Dr. Cary Presant of the Wilshire Oncology Medical Group, who is also a clinical professor of medicine at the USC Keck School of Medicine, believes that the study’s finding will likely affect clinical practice. “I do believe…that [bevacizumab] usage will go down,” he said. “This obligates every physician who wants to use [bevacizumab] to have a conversation with their patients about fatal events, and it will lead to less use of this drug in cases where the beneficial effects are more marginal.”
The strongest evidence of benefit with bevacizumab still seems to be in treating patients with metastatic colorectal cancer, Dr. Presant continued. “But some patients with lung [or] breast cancer might be inclined to choose not to receive it because the benefits are not as great.”
An antiangiogenic agent that binds to vascular endothelial growth factor (VEGF), bevacizumab was the first FDA-approved drug designed to target the blood supply that feeds tumors. In addition to being approved for the treatment of colorectal cancer, the monoclonal antibody is approved to treat lung cancer, kidney cancer, and glioblastoma. (See the table below on specific indications.)
Bevacizumab is also approved to treat metastatic, HER2-negative breast cancer.
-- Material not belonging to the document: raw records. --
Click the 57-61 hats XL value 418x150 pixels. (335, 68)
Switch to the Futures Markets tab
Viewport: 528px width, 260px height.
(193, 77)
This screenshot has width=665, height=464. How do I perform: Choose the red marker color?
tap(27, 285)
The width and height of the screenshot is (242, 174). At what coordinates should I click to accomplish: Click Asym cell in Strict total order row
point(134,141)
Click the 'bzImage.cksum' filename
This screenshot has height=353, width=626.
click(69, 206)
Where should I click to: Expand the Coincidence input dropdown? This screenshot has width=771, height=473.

In December 2010, however, the FDA announced it was beginning the process of withdrawing that approval for breast cancer based on results from several post-market clinical trials that failed to show an improvement in overall survival and which, the agency stated, did not “provide a sufficient benefit in slowing disease progression to outweigh the significant risk to patients.” Genentech, which manufactures bevacizumab, has asked for a public hearing on the FDA’s withdrawal decision.
In an accompanying JAMA editorial, Dr. Daniel Hayes of the University of Michigan Comprehensive Cancer Center noted that treatment with bevacizumab can run as high as $100,000 a year, yet there is still substantial uncertainty around appropriate use of the drug in cancer care.
“Why, despite the impressively solid preclinical data and the promising early clinical results, has bevacizumab not been more successful in improving overall survival?” he wrote. Improvements in median overall survival were seen in only three of the pivotal trials on which the FDA based its approvals. In two of the trials, survival increased by less than 3 months.
“Careful review of response rates to bevacizumab suggest that bevacizumab works well, but only in selected patients,” Dr. Hayes wrote further. Despite being broadly tested in numerous clinical trials, he continued, “few insights are available about specific subgroups of patients who may benefit.”
In a statement responding to the JAMA study, Genentech noted that “the majority of our clinical studies include collection of blood, tumor tissue, and DNA for biomarker analysis as part of a comprehensive biomarker program.” To date, although some studies have reported a correlation between certain markers and outcomes of bevacizumab-based therapy, no markers have undergone the rigorous validation studies needed for use in the clinic, Dr. Chen stressed.
Genentech has proposed a phase III clinical trial of bevacizumab in HER2-negative breast cancer that would have a biomarker component. Based on a retrospective analysis of a previous trial, the company explained in a document filed with the FDA, the new trial would assess whether plasma levels of the protein VEGF-A are indicative “of a more substantial benefit” with bevacizumab.